There is a line containing "This screenshot has height=249, width=469." in the records below. Repeat it and every line after it, exactly, through the final line, but no pictures.

::: The data :::

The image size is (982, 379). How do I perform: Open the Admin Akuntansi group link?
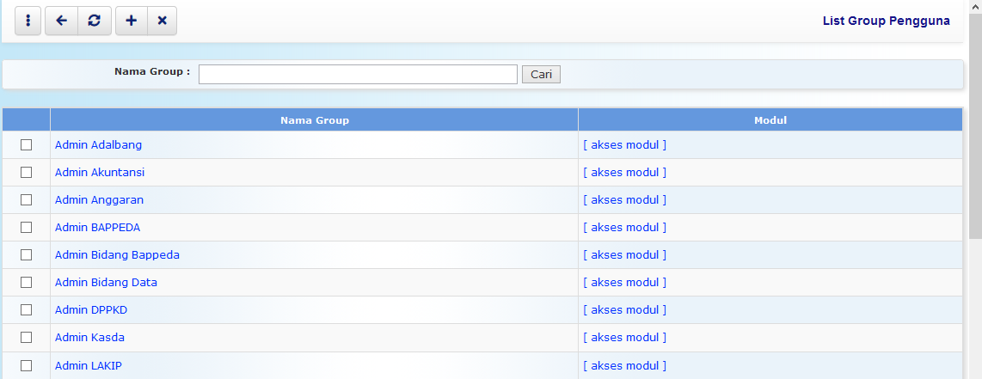click(x=100, y=173)
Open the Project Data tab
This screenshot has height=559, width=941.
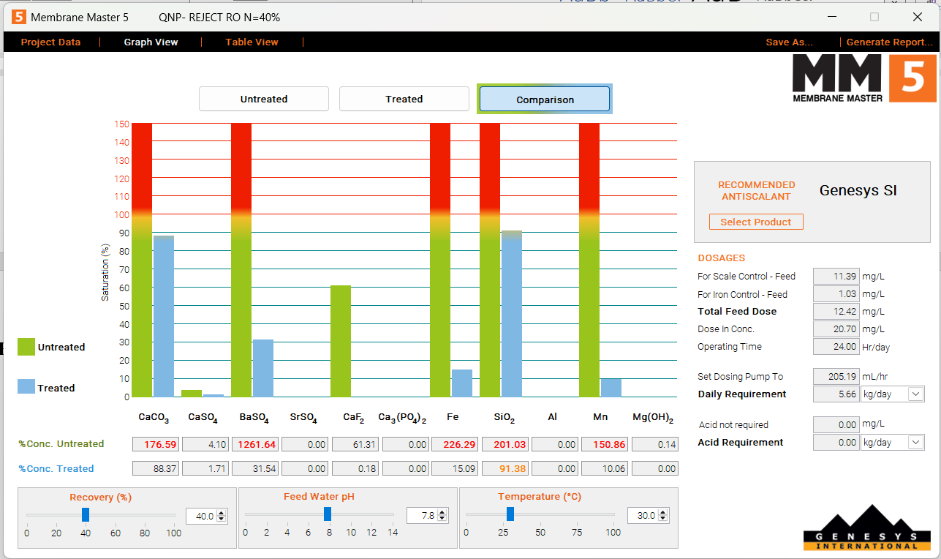(50, 42)
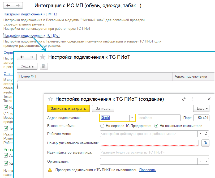Click the Проверить connection link
This screenshot has width=215, height=178.
(148, 170)
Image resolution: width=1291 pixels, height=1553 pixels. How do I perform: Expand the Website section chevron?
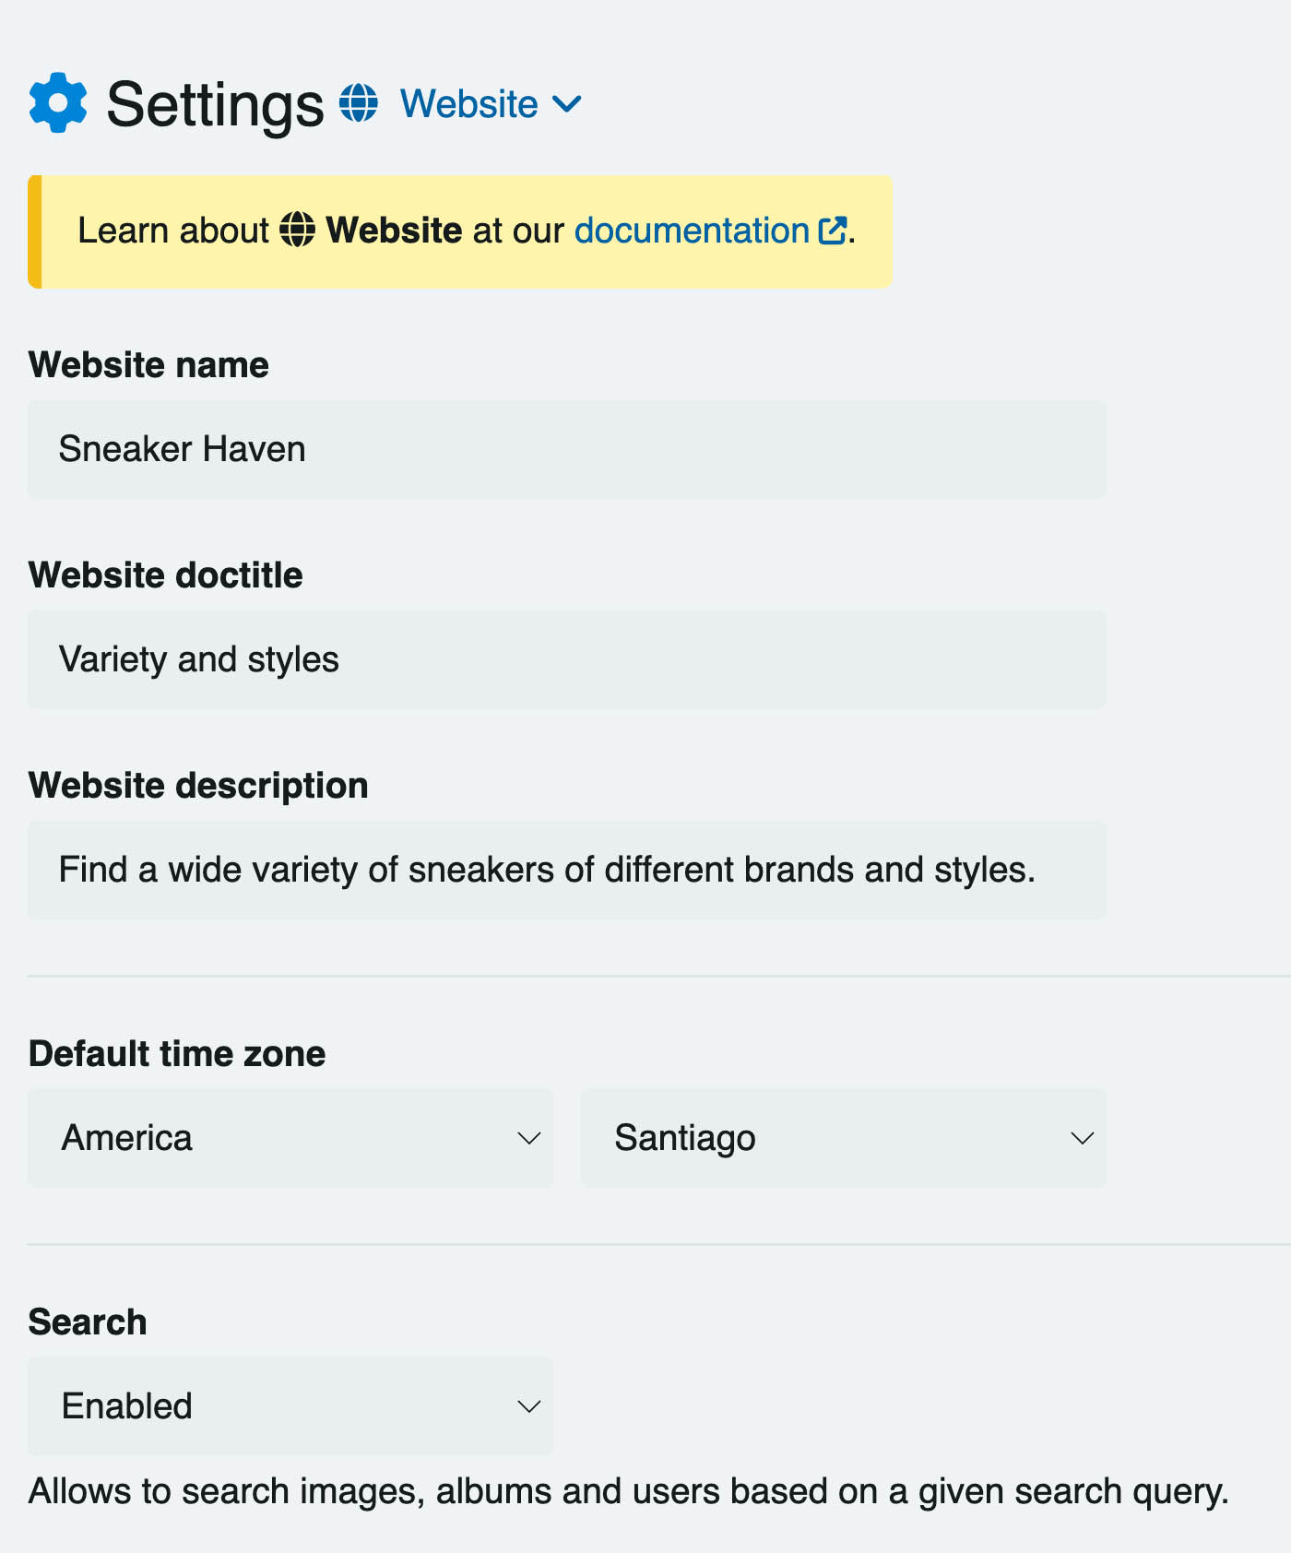pos(567,103)
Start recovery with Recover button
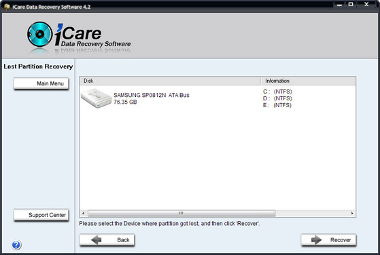 coord(328,240)
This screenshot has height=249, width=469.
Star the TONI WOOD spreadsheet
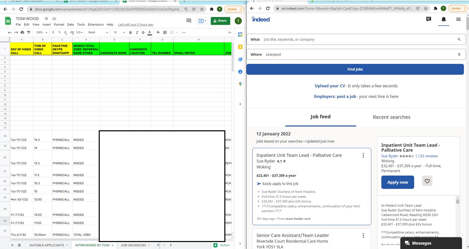pyautogui.click(x=46, y=19)
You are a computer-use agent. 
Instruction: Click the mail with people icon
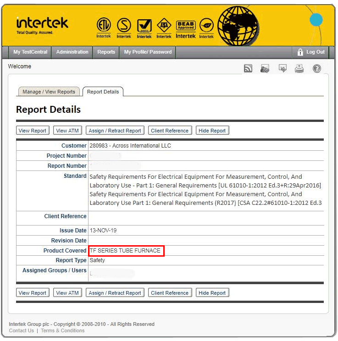265,69
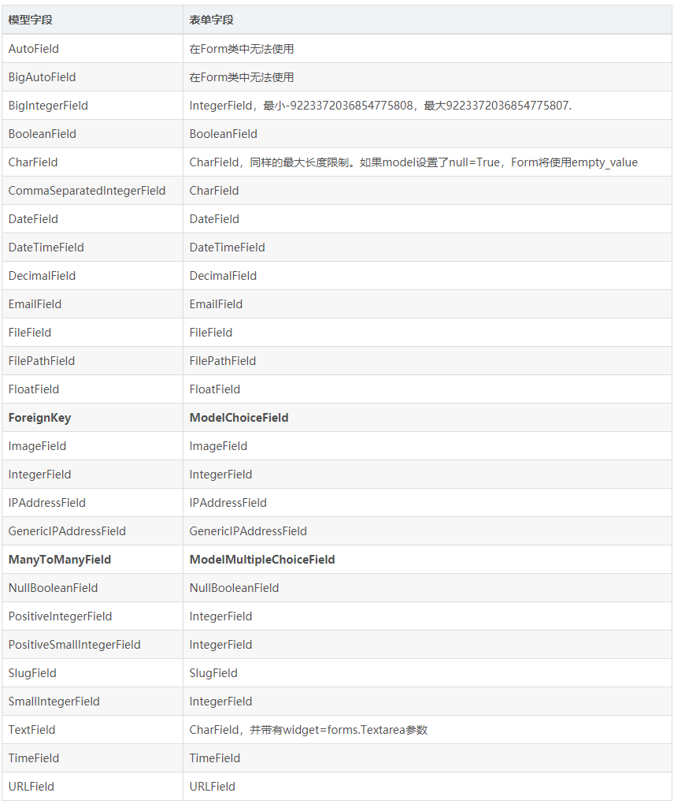Select the AutoField model field cell
This screenshot has width=674, height=804.
[x=92, y=49]
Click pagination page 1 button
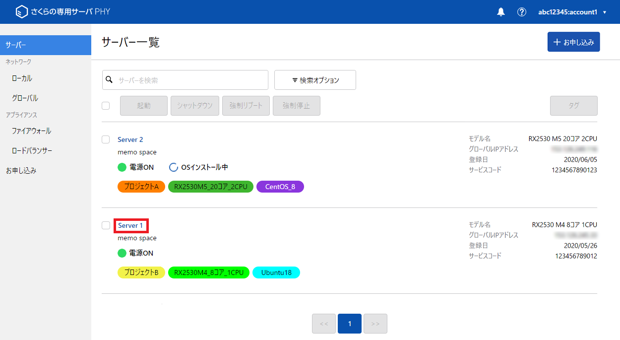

:::

Reply
This screenshot has height=249, width=469.
Star the TONI WOOD spreadsheet
pyautogui.click(x=46, y=19)
You are a computer-use agent. 
Instruction: Click the mail with people icon
265,69
Select the AutoField model field cell
This screenshot has width=674, height=804.
[x=92, y=49]
Click pagination page 1 button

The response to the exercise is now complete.